La rentrée sous Gabriel Attal a été riche en polémiques.
L’abaya pour commencer. Ça a été dit mille fois, oui, l’abaya a permis au gouvernement de ne pas parler des problèmes gigantesques que rencontre l’Éducation nationale, surtout en cette rentrée 2023. Mais la méthode employée a été particulièrement perverse, dans le sens où, en focalisant sur moins de 300 jeunes filles (même pas un petit lycée), la laïcité a été une fois de plus instrumentalisée en jetant la suspicion sur l’ensemble des musulmans de France. À ce sujet, Emmanuel Macron l’a dit lui-même lors de son interview par HugoDécrypte : "On ne peut pas faire comme s’il n’y avait pas eu d’attaques terroristes et l’assassinat de Samuel Paty dans notre pays". Dans une série d’articles, Mediapart a révélé que le climat de méfiance entretenue dès le premier jour de la rentrée, a poussé certains établissements à renvoyer des gamines, juste parce qu’elles portaient un kimono ou une tenue trop ample, en leur demandant de revenir avec des vêtements "plus serrés". Cette nouvelle injonction à s’habiller de façon "républicaine" comme dirait Jean-Michel Blanquer, résonne comme un ultimatum et a évidemment été imposée à Nour, Sarah ou Assia, et pas à Alice, Jade ou Emma.

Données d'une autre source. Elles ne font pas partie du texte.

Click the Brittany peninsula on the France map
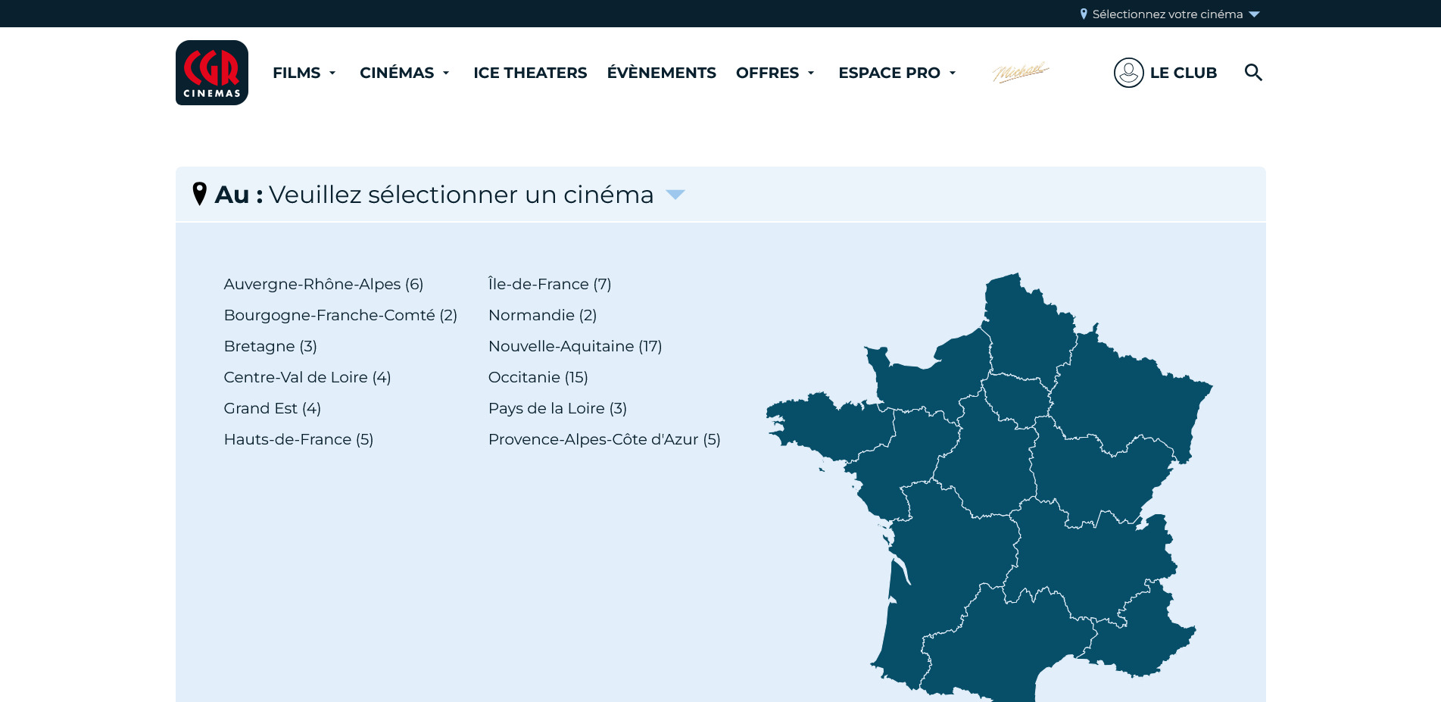click(827, 425)
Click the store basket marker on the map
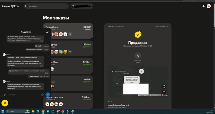 pos(141,71)
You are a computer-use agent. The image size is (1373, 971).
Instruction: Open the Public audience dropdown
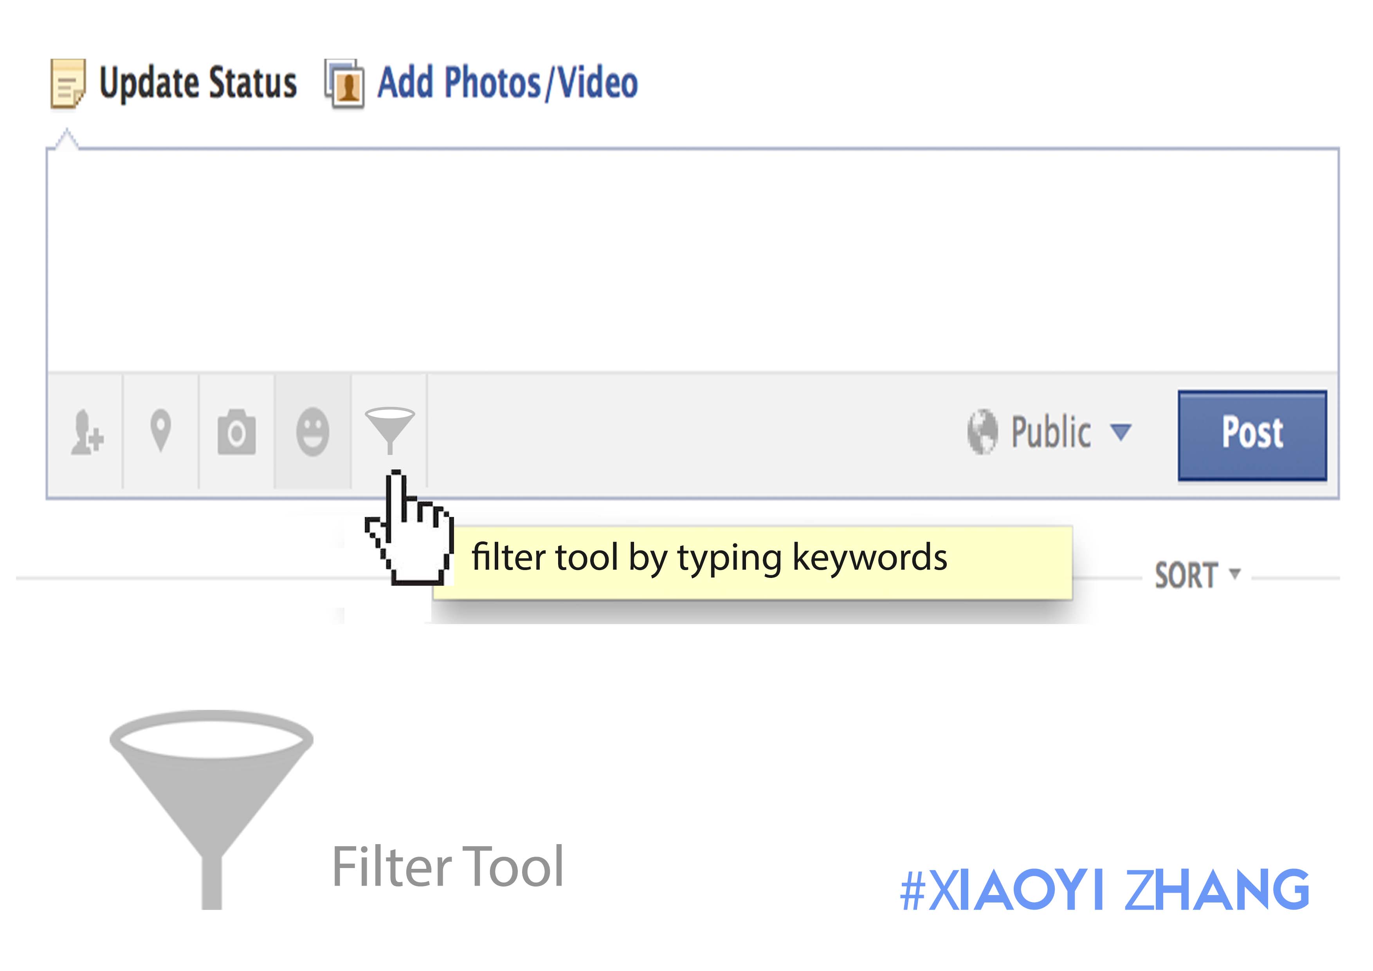click(1049, 432)
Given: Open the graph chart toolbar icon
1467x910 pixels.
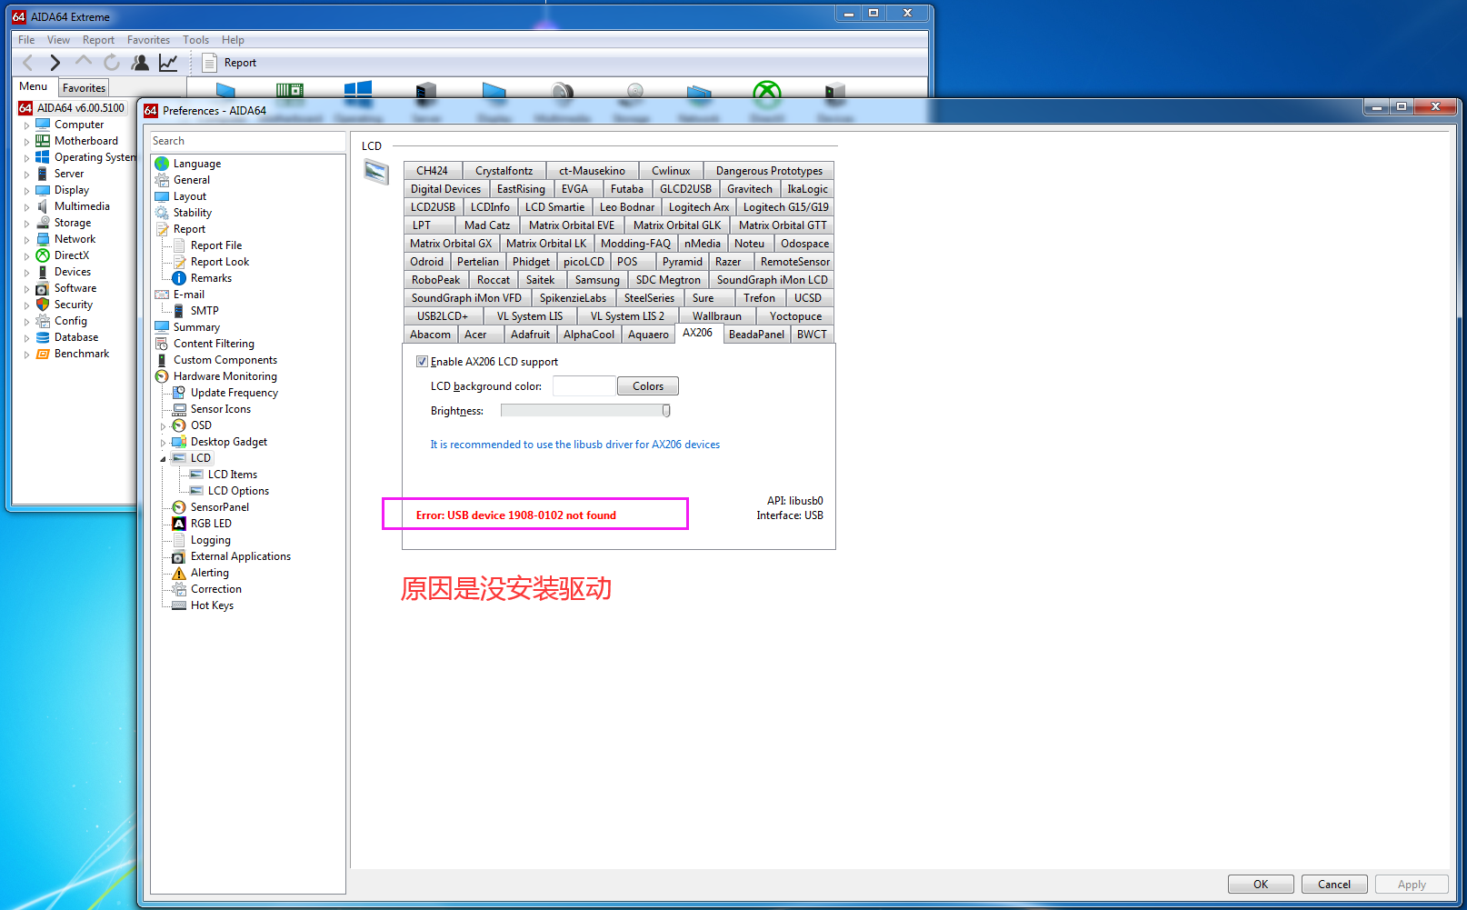Looking at the screenshot, I should [168, 63].
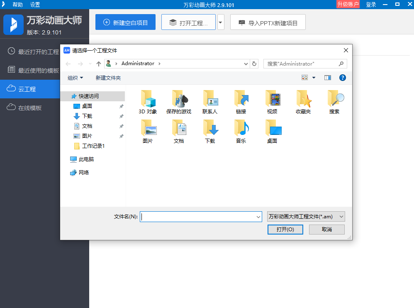The width and height of the screenshot is (414, 308).
Task: Go up to the parent folder
Action: (98, 64)
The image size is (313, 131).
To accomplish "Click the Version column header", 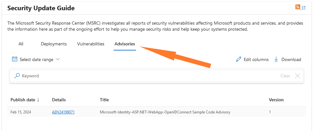I will pyautogui.click(x=276, y=100).
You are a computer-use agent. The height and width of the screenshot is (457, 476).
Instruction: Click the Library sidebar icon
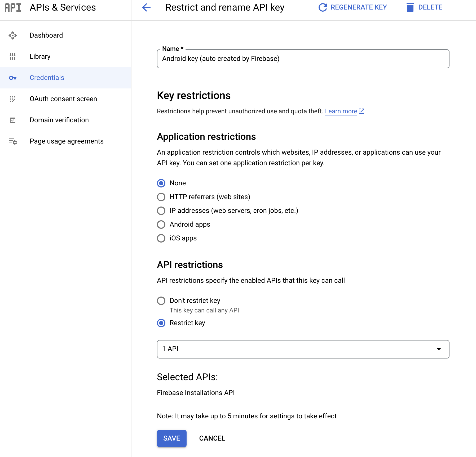[x=13, y=56]
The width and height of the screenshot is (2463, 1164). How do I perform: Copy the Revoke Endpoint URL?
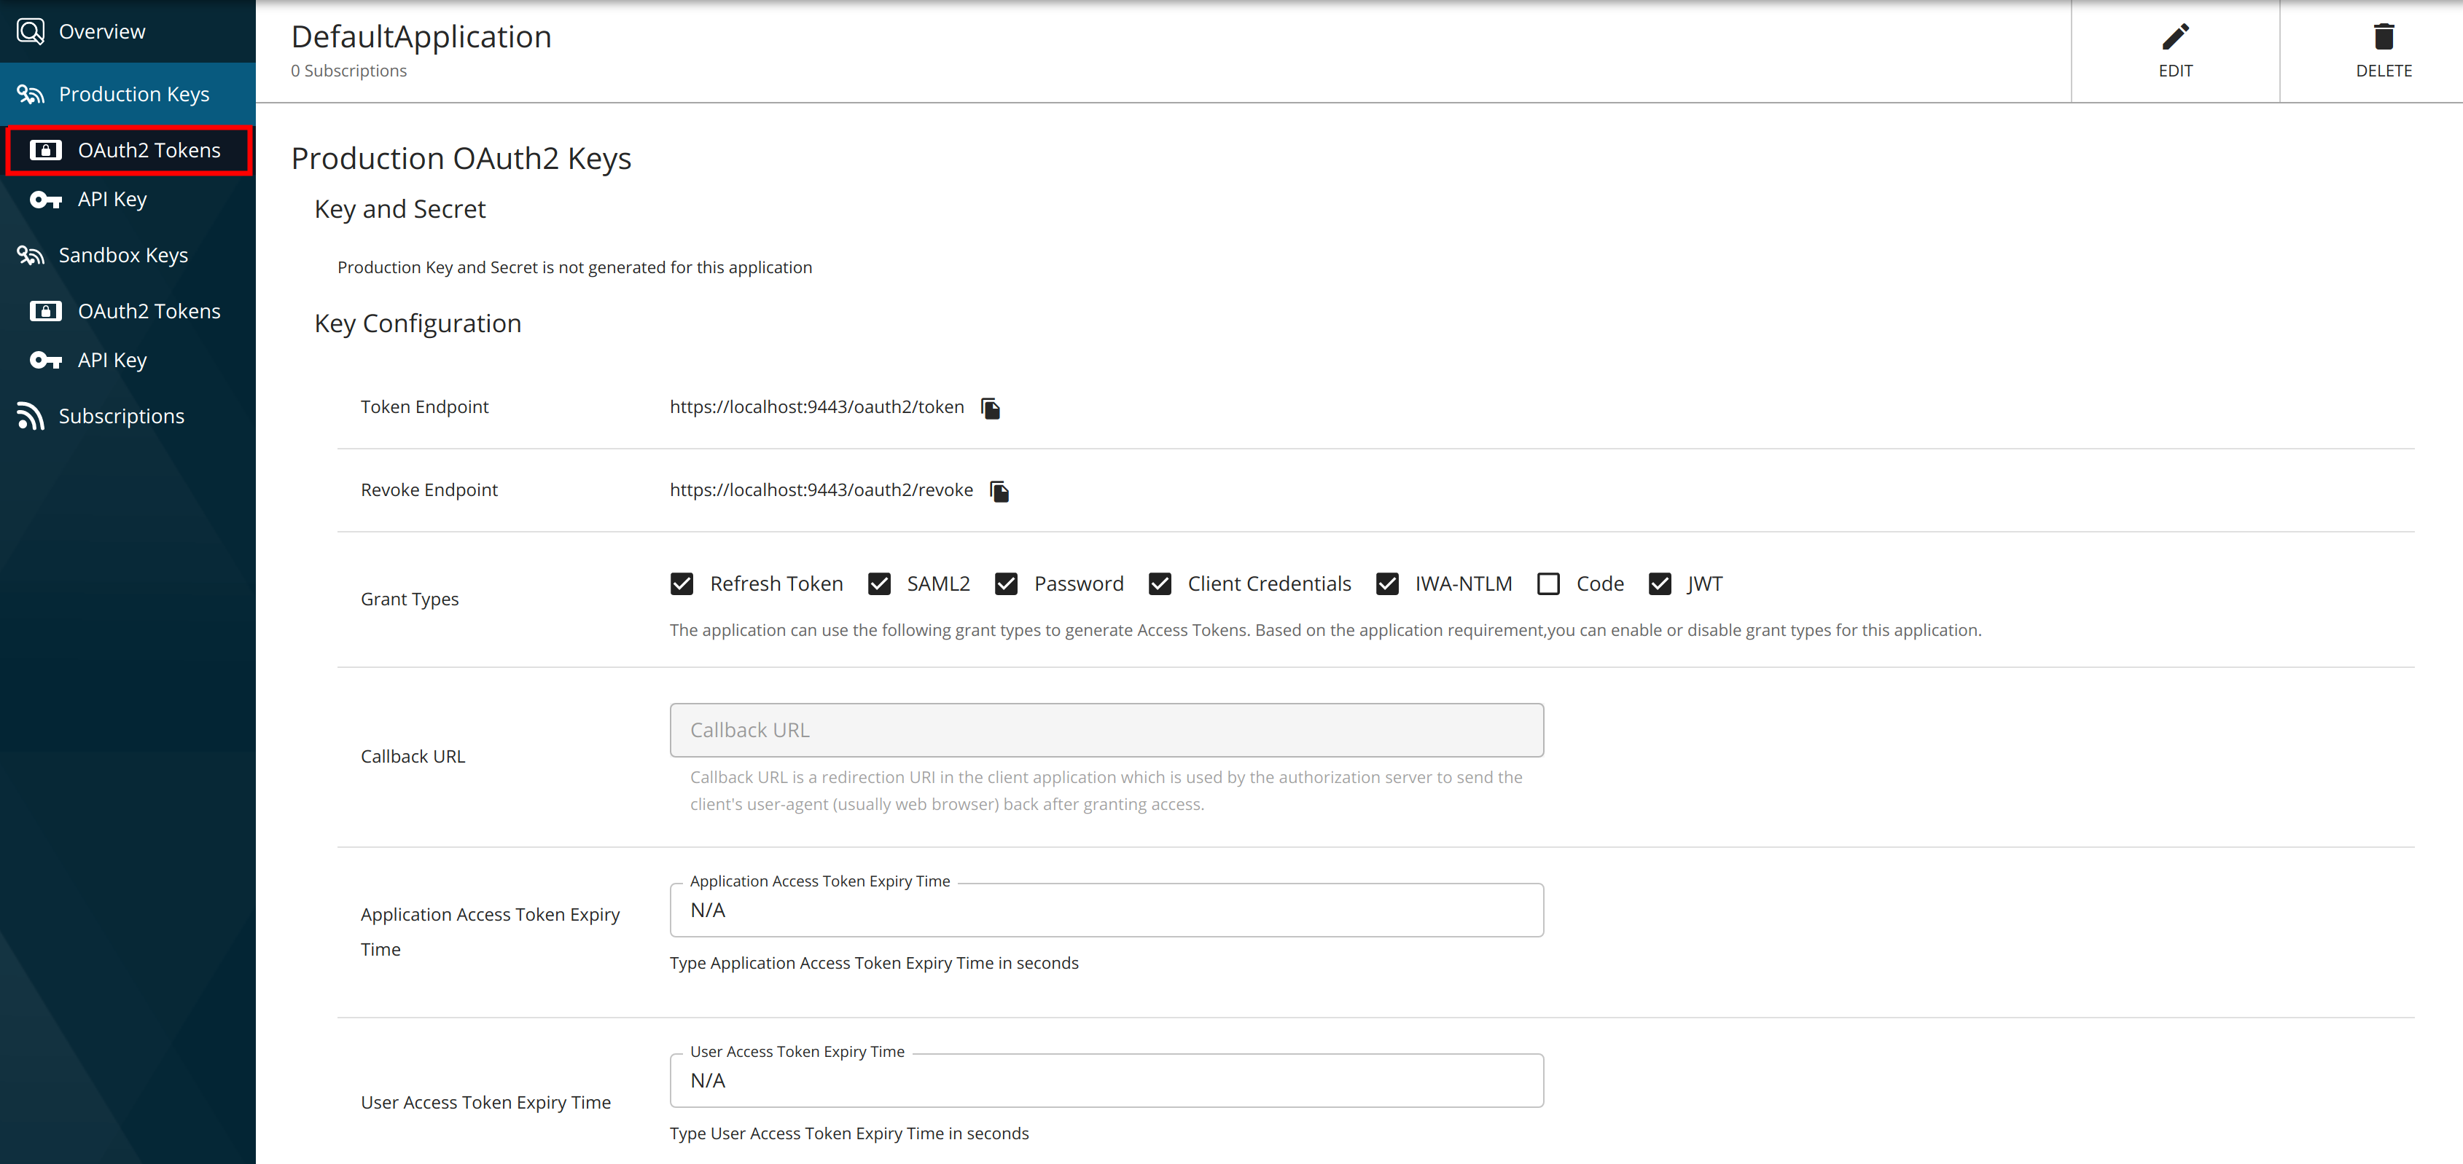click(999, 490)
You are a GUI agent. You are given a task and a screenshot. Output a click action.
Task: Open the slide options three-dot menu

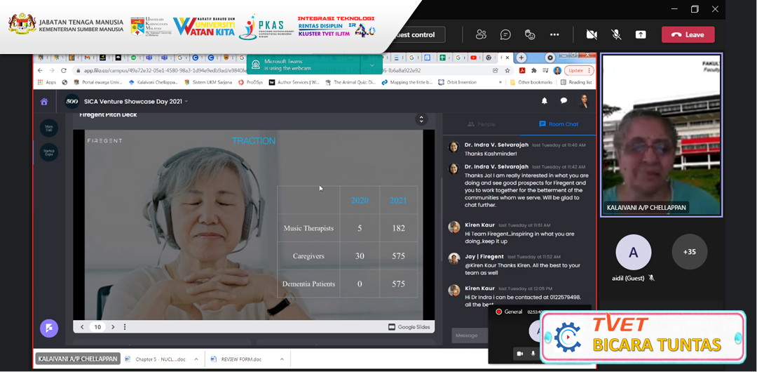(x=125, y=327)
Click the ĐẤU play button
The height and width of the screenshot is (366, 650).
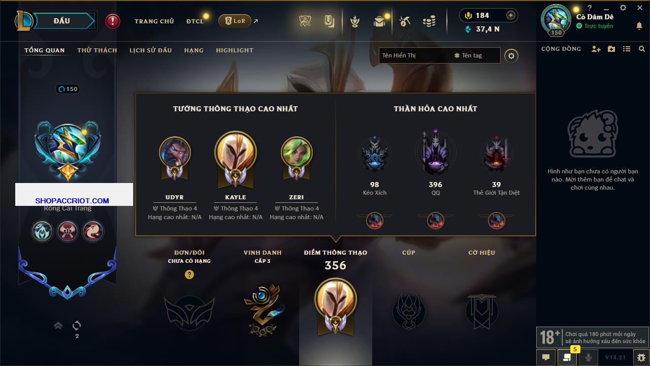pyautogui.click(x=61, y=21)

Alors on peut se poser la question. L’État français protège-t-il encore ses enfants de la discrimination ? Et n’est-il pas lui-même, via l’école, facteur de discrimination ?
Rions un peu et souvenons-nous des images du dîner à Versailles la semaine dernière. Selon Closer, "ce banquet a été une occasion pour la reine Camilla et Brigitte Macron de s’accorder sur leurs tenues. En effet, toutes deux ont choisi des robes de bal bleu marine. Dans le cas de la reine Camilla, 74 ans, elle a opté pour une longue robe avec une cape ample signée Dior. Quant à Brigitte Macron, elle a notamment choisi une robe longue à manche longue de chez Louis Vuitton.".
L’abaya a donc masqué un temps les problèmes. Mais quand le feu couve, il finit toujours par ressurgir. Et c’est souvent violent.
Depuis une dizaine de jours, le problème du harcèlement scolaire est à la Une. Rien ne va dans ces histoires, et même si certains responsables feront certainement office de fusible, celles et ceux qui souffrent, qui trinquent et qui parfois commettent l’irréparable, sont des enfants que l’institution ne protège pas.
Au rectorat de Versailles, 55 courriers de réprobation "semblent poser problème", rien que pour l’année scolaire 2022-2023. En gros, des familles qui ont été jusqu’à alerter l’institution car elles estimaient que leurs enfants étaient en danger et à qui on a demandé de ne pas trop la ramener.
Lindsay, Nicolas et bien d’autres. Ces affaires deviennent médiatiques et on ne peut plus cacher la poussière sous le tapis. Alors on frappe un grand coup.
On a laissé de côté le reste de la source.